## Rows:

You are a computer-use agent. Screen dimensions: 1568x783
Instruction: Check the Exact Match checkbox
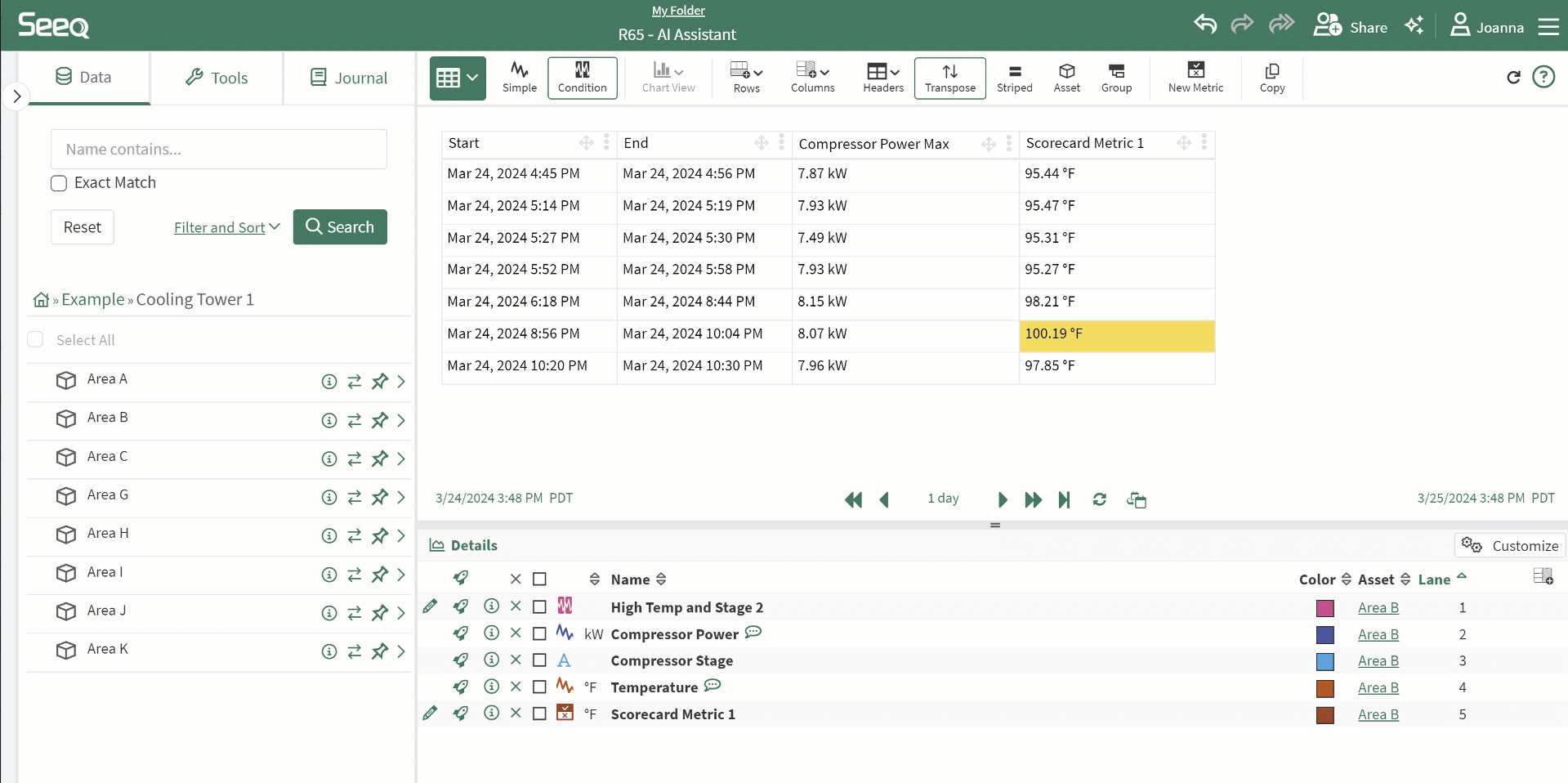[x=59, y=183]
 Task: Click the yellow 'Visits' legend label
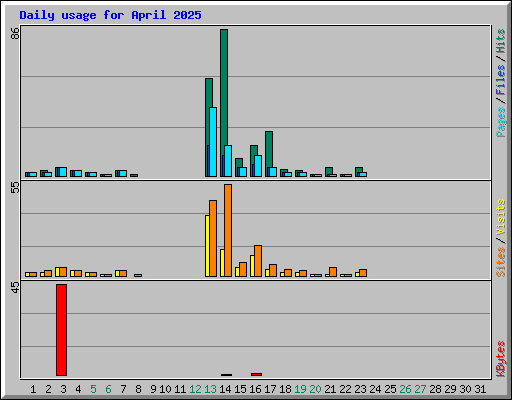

==

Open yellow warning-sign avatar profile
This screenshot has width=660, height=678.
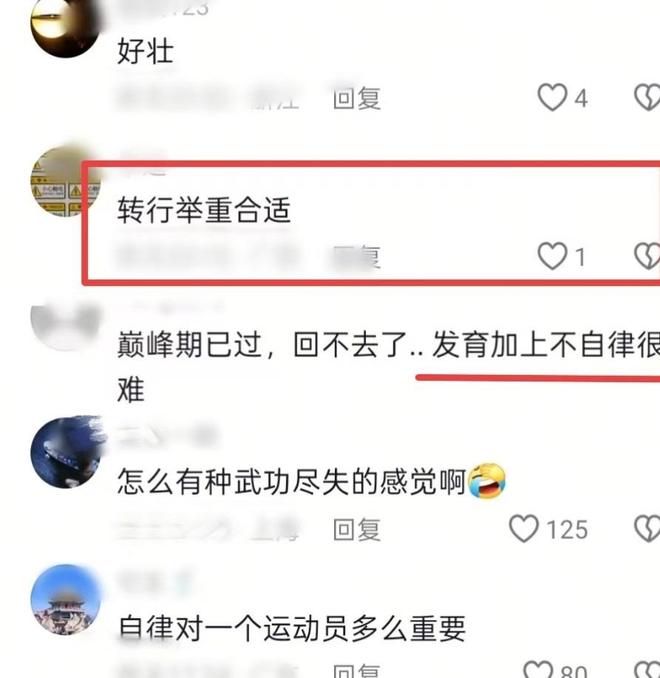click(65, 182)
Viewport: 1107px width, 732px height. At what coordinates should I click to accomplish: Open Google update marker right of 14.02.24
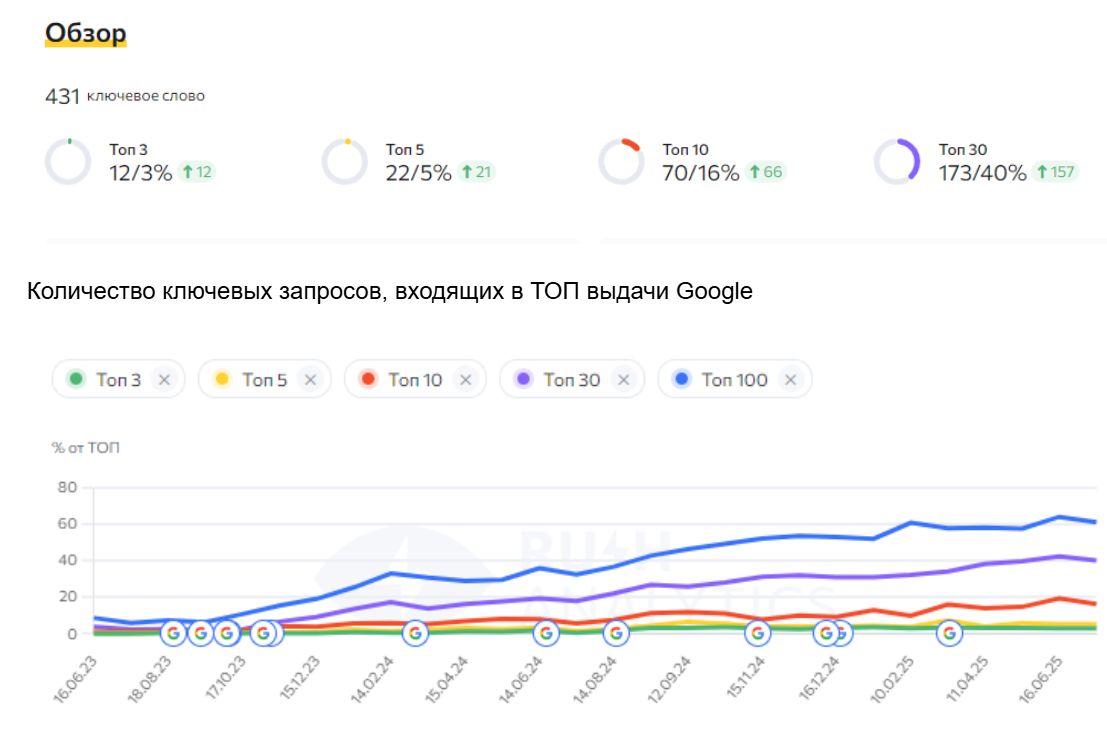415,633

## Exercise aim:
Please revise everything in the material from the line containing "You are a computer-use" down to the line containing "Task: Click the yellow 'Visits' legend label", changing "legend label" to "legend entry" and keeping all else the same. Leave the pictures out of your answer.

## Solution to the exercise:
You are a computer-use agent. Screen dimensions: 1568x783
Instruction: Check the Exact Match checkbox
[x=59, y=183]
 Task: Click the yellow 'Visits' legend entry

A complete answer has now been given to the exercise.